Demand for electricity in Norway will continue to outpace supply growth in the coming years, leading to a likely power deficit by 2027, transmission grid operator Statnett said on Wednesday.
Power demand in Norway is expected to grow to 164 terawatt hours (TWh) in 2027, a rise of 24 TWh from current levels, largely driven by the establishment of new industries and plans to connect oil and gas platforms to the grid, Statnett said.
The changes will see Norway's current annual power surplus of 18 TWh dwindle to a deficit of 2 TWh in 2027, while southern Norway will go from a surplus of 7 TWh to a 7 TWh deficit, the report found.
"There is way too little investment in production and new renewables obviously, and the growth in industrial development is still there," Statnett Chief Executive Officer Hilde Tonne told Reuters.

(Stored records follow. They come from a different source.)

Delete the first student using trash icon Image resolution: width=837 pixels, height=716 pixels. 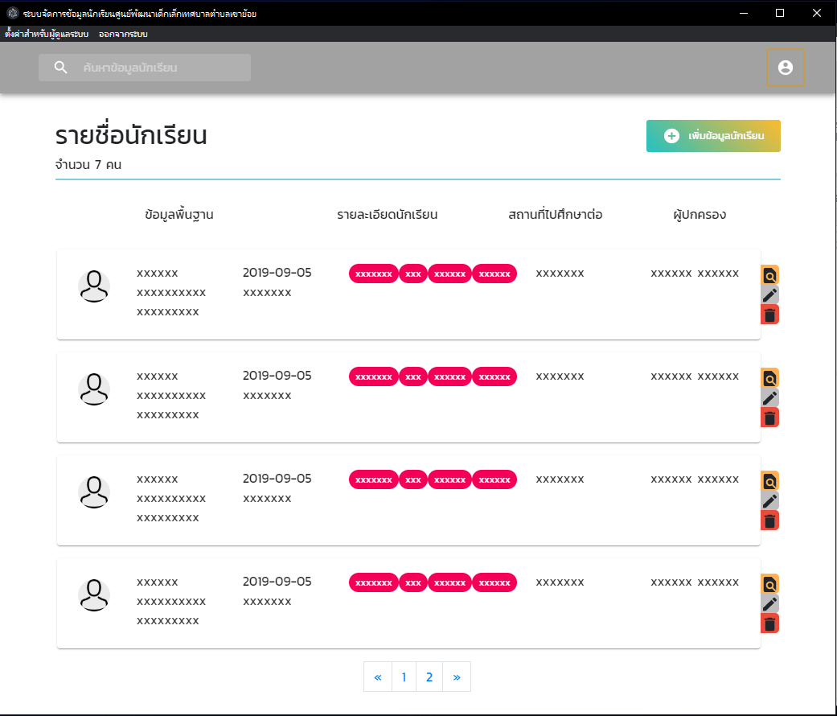769,315
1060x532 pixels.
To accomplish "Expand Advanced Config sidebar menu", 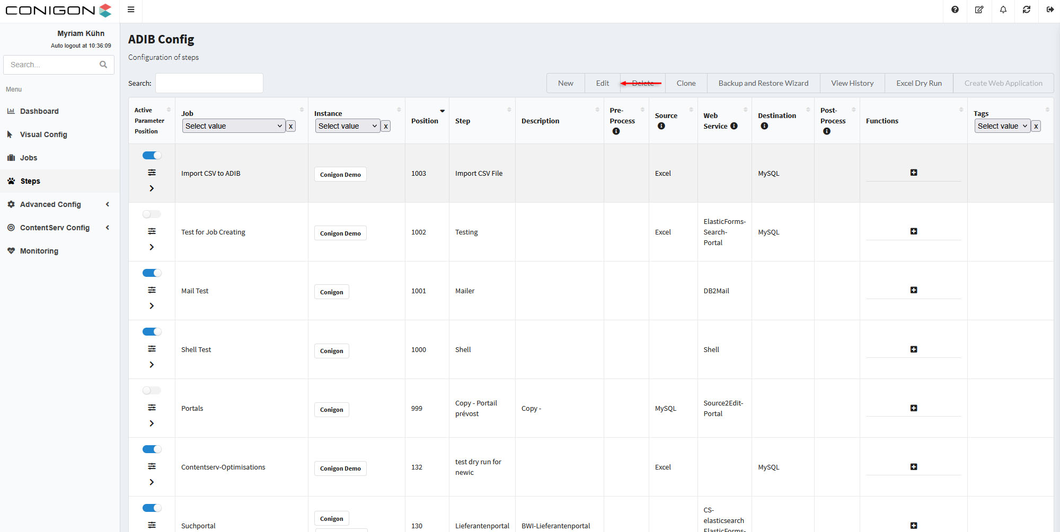I will click(50, 204).
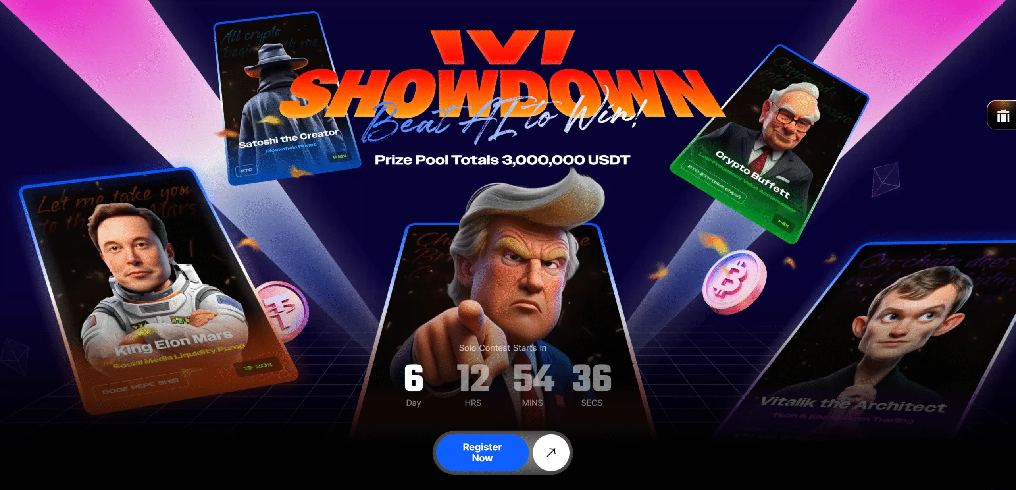Click the 1-3x tag on Buffett card

pos(783,224)
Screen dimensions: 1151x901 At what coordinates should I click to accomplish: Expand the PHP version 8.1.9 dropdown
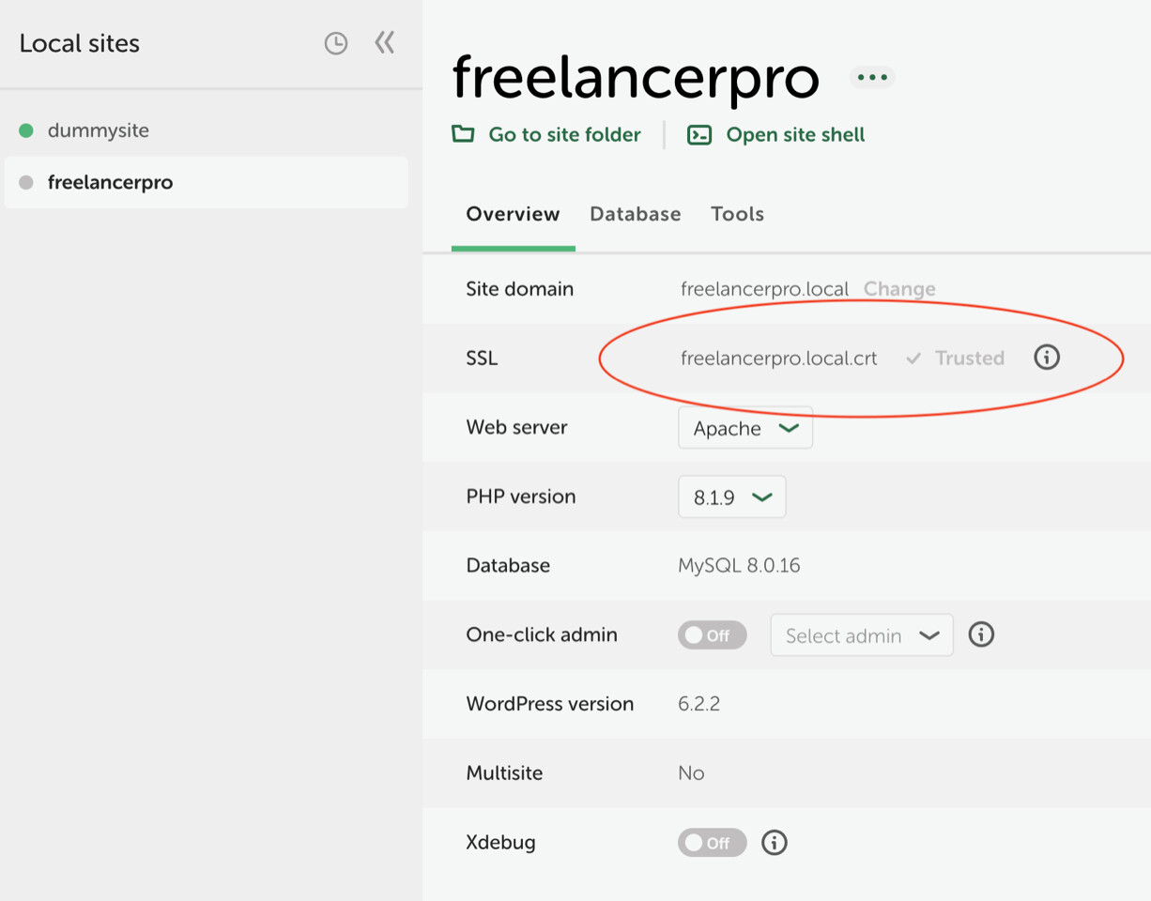(732, 497)
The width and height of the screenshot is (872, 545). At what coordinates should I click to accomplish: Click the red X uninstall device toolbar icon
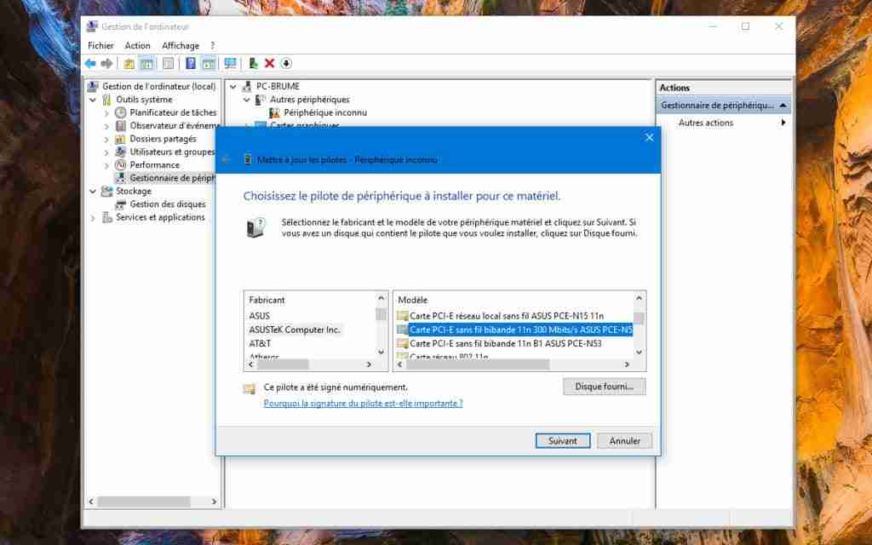point(269,63)
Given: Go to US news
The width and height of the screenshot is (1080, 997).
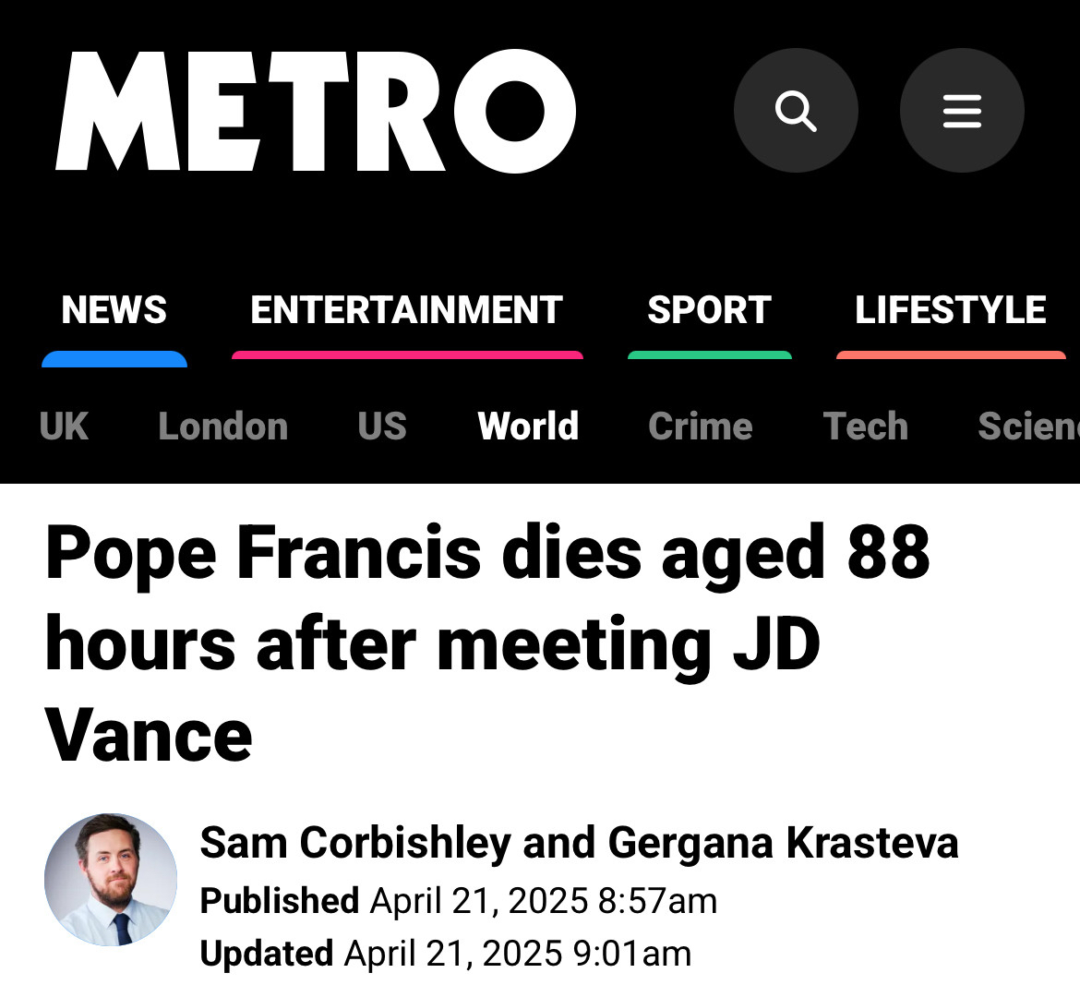Looking at the screenshot, I should point(382,426).
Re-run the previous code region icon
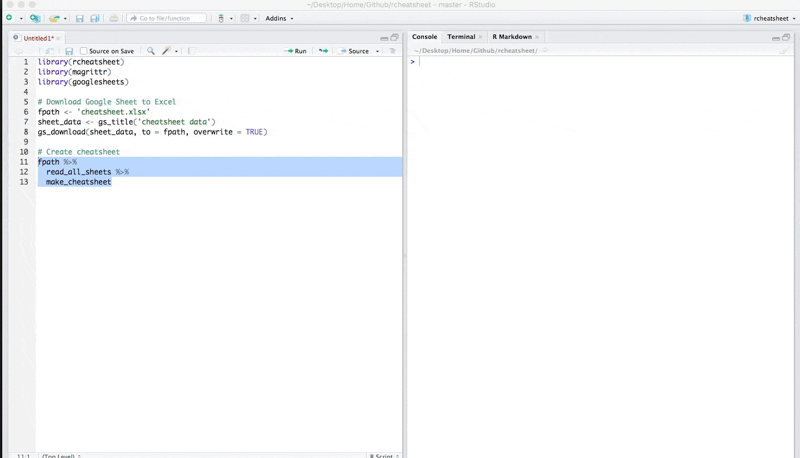 tap(323, 51)
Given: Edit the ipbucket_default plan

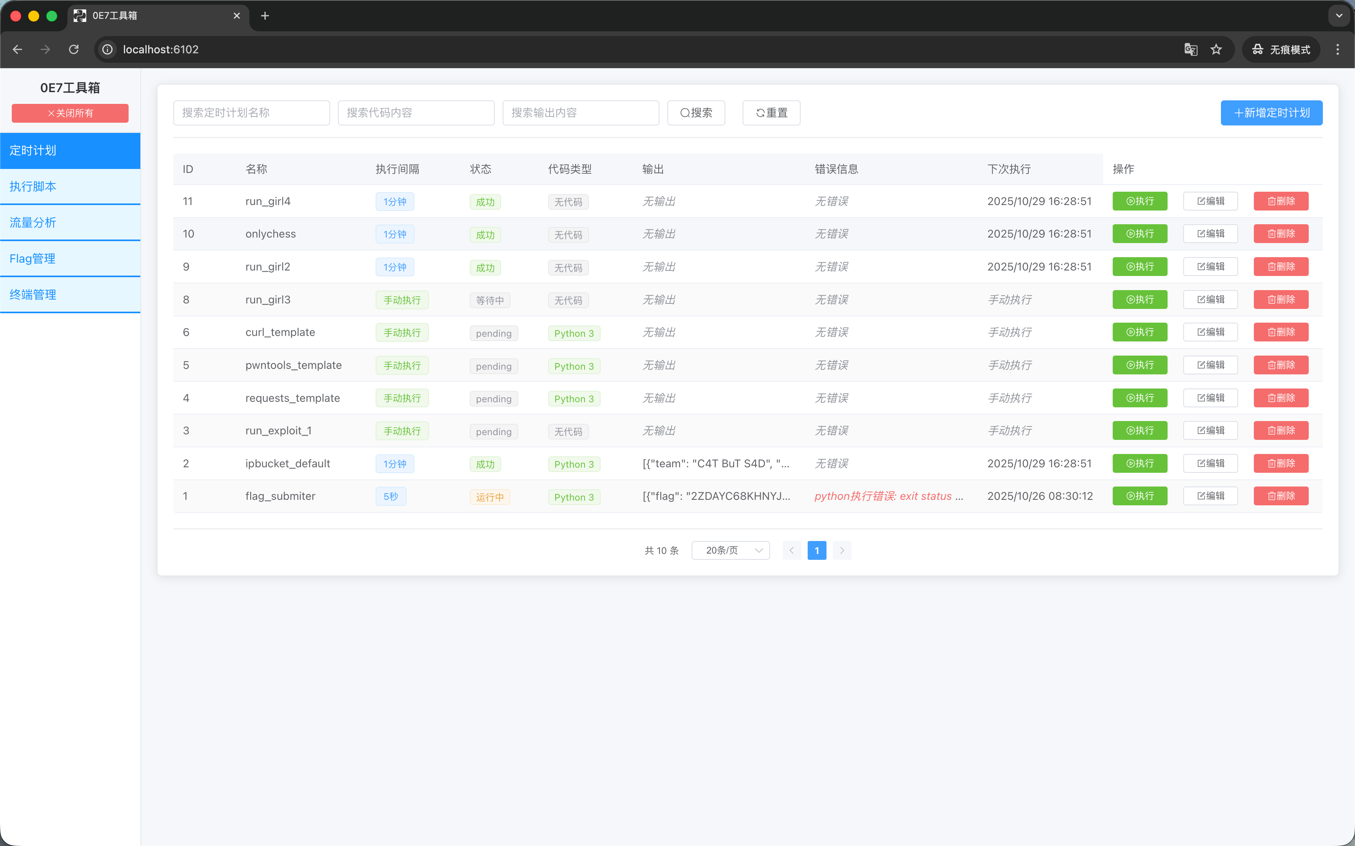Looking at the screenshot, I should coord(1210,463).
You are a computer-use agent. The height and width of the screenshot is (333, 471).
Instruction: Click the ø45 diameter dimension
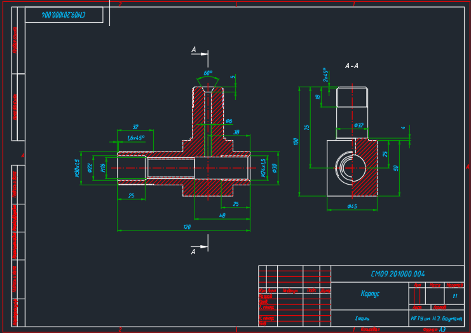click(352, 206)
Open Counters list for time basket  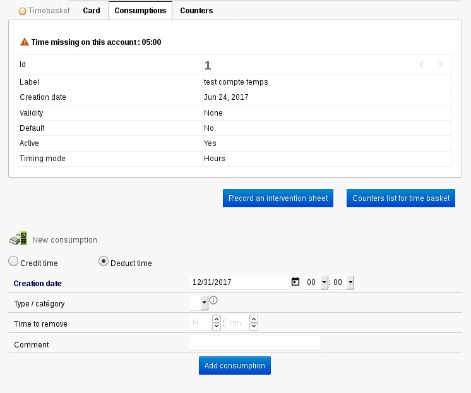click(401, 198)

"We see no intensified investments in (power) production and there is an even steeper demand growth," she said. CAPACITY GROWTH Generation capacity additions in Norway, which relies almost entirely on hydro and wind power to cover its demand, have slowed in recent years and will only provide 6 TWh of new annual power output in the coming five years.
The country wants to develop large quantities of offshore wind capacity by 2040, although it has yet to start issue permits, while onshore wind licensing only restarted in April following a three-year hiatus.
Meanwhile, power producers have warned that a recent proposal by the centre-left government to impose higher taxes on the sector would hamper investments.
Statnett said it expected the overall Nordic region, of which Norway is part, to retain a power surplus in the coming years, however, thus likely making imports available.
In the more immediate term, a recent tight power supply situation in southern Norway has eased in recent weeks due to the arrival of more rain for hydropower production, Tonne added.